Hat vielleicht auch ihr Buch dazu beigetragen, dass die beiden hier schließlich so gut Fuß fassen konnten? „Ich glaube schon, dass es was mit bringt, mit einem eigenen Buch die Vergangenheit aufzuarbeiten und eine gewisse Distanz zu schaffen“, so beantwortete Masoud die Frage aus dem Publikum und fügte hinzu, dass man sich ansonsten leicht als Opfer fühle: „Aus der Schwächephase der Flucht ist letztendlich eine Stärke geworden.

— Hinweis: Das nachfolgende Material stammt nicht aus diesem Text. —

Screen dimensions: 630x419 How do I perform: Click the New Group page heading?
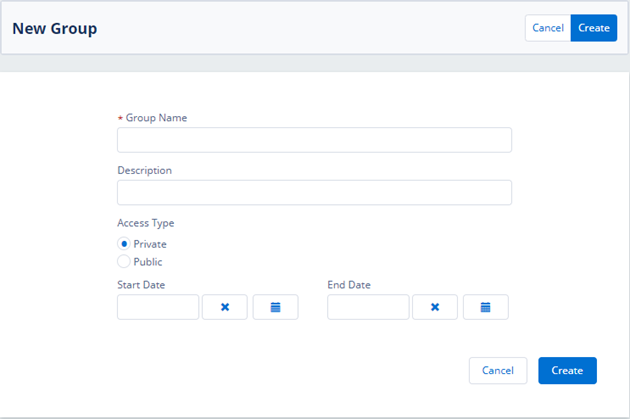(55, 29)
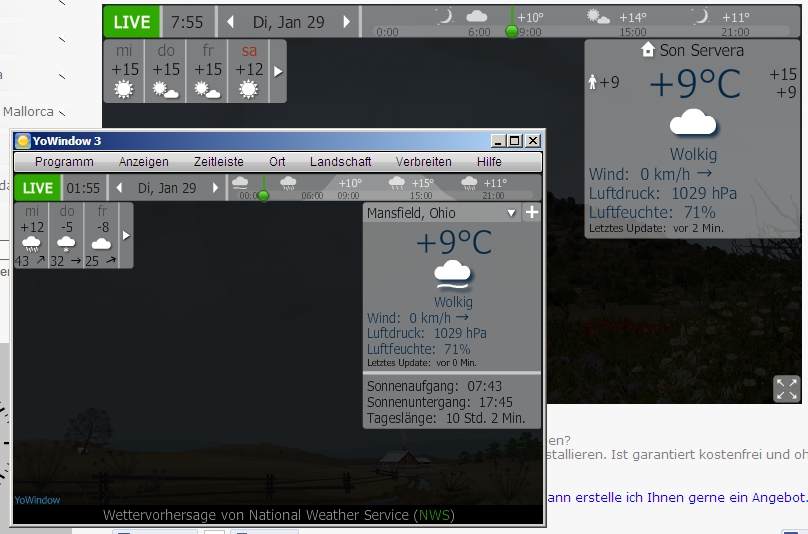
Task: Toggle the green LIVE button beside 7:55
Action: 131,22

Für uns hatte das Buch in erster Linie aber keinen therapeutischen Zweck“, so Masoud Sadinam. Und wie sehen die beiden ihre Zukunft? „Das Leben ist komplexer als nur die Rolle, Flüchtling gewesen zu sein. Jetzt geht es darum, unser Start-Up in der IT-Branche am Laufen zu halten“, erklärte Mojtaba Sadinam.

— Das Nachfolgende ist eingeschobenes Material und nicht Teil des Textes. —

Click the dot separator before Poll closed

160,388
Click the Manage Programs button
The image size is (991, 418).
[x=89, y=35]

Und mit Blick auf die große Politik fügte Masoud Sadinam hinzu: „Wir leben in einer globalen Welt. Aber warum hält man die nationalen Grenzen so hoch, wenn es um die Menschen geht?“ Interessante Fragestellungen, die die interessierte Schülerschaft übrigens auch noch nach dem Pausengong im Gespräch mit den Autoren beantwortet wissen wollte.